Very likely. ARM Cortex-M3 datasheet promises 0.19 mW/MIPS at 180nm.
No actual M3 chip (at least from big vendors) comes close to that
figure. However there are several M3 chips that deliver ~1 mW/MIPS
which is much (at least 10x) better than the best 180nm x86.
Now the comparison is not exactly fair since in absolute performance
180nm x86 was ~10-20 times faster than the fastest Cortex M3.
ARM Cortex A9 vs Intel Atom is more fair since top absolute
performance is pretty close. There is hard to get precise numbers
since A9 SOCs tend to pack more non-CPU functionality than Atom
counterparts, but it seems that at equal performance A9 consumes at
least twice less power under full load. Until recently it also
consumed enormously (more than 100x) less power when idle, but Intel
mostly fixed that with their latest Moorestown (Z6xx) SoC.
One thing we should take into account when comparing Atom vs Cortex-A9
is that, due to OoO, A9 is more "robust". In the other words, it sucks
less when running ARM Cortex code not specifically optimized for it.
On the rather hand, Atom sucks rather badly when running code
optimized for "major" x86 cores from Intel and AMD, less so for
integer, more so for FP/SIMD code. So comparisons based on SPECCPU or
some other benchmarks compiled specifically for target
microarchitecture show Atom in better light than typical experience of
majority of users. Much less so for Cortex-A9

I think, 2.5-3 years down the road we will be in better position for
comparison since then we will have AMD Bobcat vs ARM Cortex A15. Both
target more or less the same performance point and both feature
similarly capable OoO.
 
Robert Myers...
Posted: Wed Sep 29, 2010 12:15 am
 
On Sep 28, 5:02 pm, Michael S <already5cho... at (no spam) yahoo.com> wrote:
Quote:
On Sep 28, 6:48 pm, Stephen Fuld <SF... at (no spam) alumni.cmu.edu.invalid> wrote:

It seems to be the "conventional wisdom" that ARM has higher mips per
watt than X86.  This leads to several questions.

1.      Is it true?

Very likely.
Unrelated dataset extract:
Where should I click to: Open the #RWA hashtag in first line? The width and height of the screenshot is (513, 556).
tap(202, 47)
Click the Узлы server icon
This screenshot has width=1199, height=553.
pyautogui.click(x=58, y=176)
ARM Cortex-M3 datasheet promises 0.19 mW/MIPS at 180nm.
No actual M3 chip (at least from big vendors) comes close to that
figure. However there are several M3 chips that deliver ~1 mW/MIPS
which is much (at least 10x) better than the best 180nm x86.
Now the comparison is not exactly fair since in absolute performance
180nm x86 was ~10-20 times faster than the fastest Cortex M3.
ARM Cortex A9 vs Intel Atom is more fair since top absolute
performance is pretty close. There is hard to get precise numbers
since A9 SOCs tend to pack more non-CPU functionality than Atom
counterparts, but it seems that at equal performance A9 consumes at
least twice less power under full load. Until recently it also
consumed enormously (more than 100x) less power when idle, but Intel
mostly fixed that with their latest Moorestown (Z6xx) SoC.
One thing we should take into account when comparing Atom vs Cortex-A9
is that, due to OoO, A9 is more "robust". In the other words, it sucks
less when running ARM Cortex code not specifically optimized for it.
On the rather hand, Atom sucks rather badly when running code
optimized for "major" x86 cores from Intel and AMD, less so for
integer, more so for FP/SIMD code. So comparisons based on SPECCPU or
some other benchmarks compiled specifically for target
microarchitecture show Atom in better light than typical experience of
majority of users. Much less so for Cortex-A9

I think, 2.5-3 years down the road we will be in better position for
comparison since then we will have AMD Bobcat vs ARM Cortex A15. Both
target more or less the same performance point and both feature
similarly capable OoO.

For anyone interested in trying to guess the future direction of HPC,
how far Atom can be pushed in terms or performance/watt relative to
ARM is an important question.

At the risk of starting an AMD fanboy flame war, I wonder about the
relevance/usefulness/motivation of the "information" you have
provided.

What possible use is information from a 180 nm generation of Intel
chips unless, as I suspect, you are looking to support an Intel-will-
never-get-there bias (immovable object?) on your part? That suspicion
is further deepened for me by your urging us to wait to look at Bobcat
for a real answer. The suspicion is deepened still further by your
"Atom sucks at code not specifically compiled for it" potshot. For
whatever it's worth, Fedora distributions are being compiled with Atom
as a target.

In the end, I'm as clueless as I was about the prospects for Atom
relative to Arm as I was before you started your post, but it's clear
you don't like Intel.

Robert.
 
Michael S...
Posted: Wed Sep 29, 2010 1:59 am
 
On Sep 29, 2:15 am, Robert Myers <rbmyers... at (no spam) gmail.com> wrote:
Quote:
On Sep 28, 5:02 pm, Michael S <already5cho... at (no spam) yahoo.com> wrote:

For anyone interested in trying to guess the future direction of HPC,
how far Atom can be pushed in terms or performance/watt relative to
ARM is an important question.


Methinks, both irrelevant.

Quote:
At the risk of starting an AMD fanboy flame war, I wonder about the
relevance/usefulness/motivation of the "information" you have
provided.

What possible use is information from a 180 nm generation of Intel
chips unless, as I suspect, you are looking to support an Intel-will-
never-get-there bias (immovable object?) on your part?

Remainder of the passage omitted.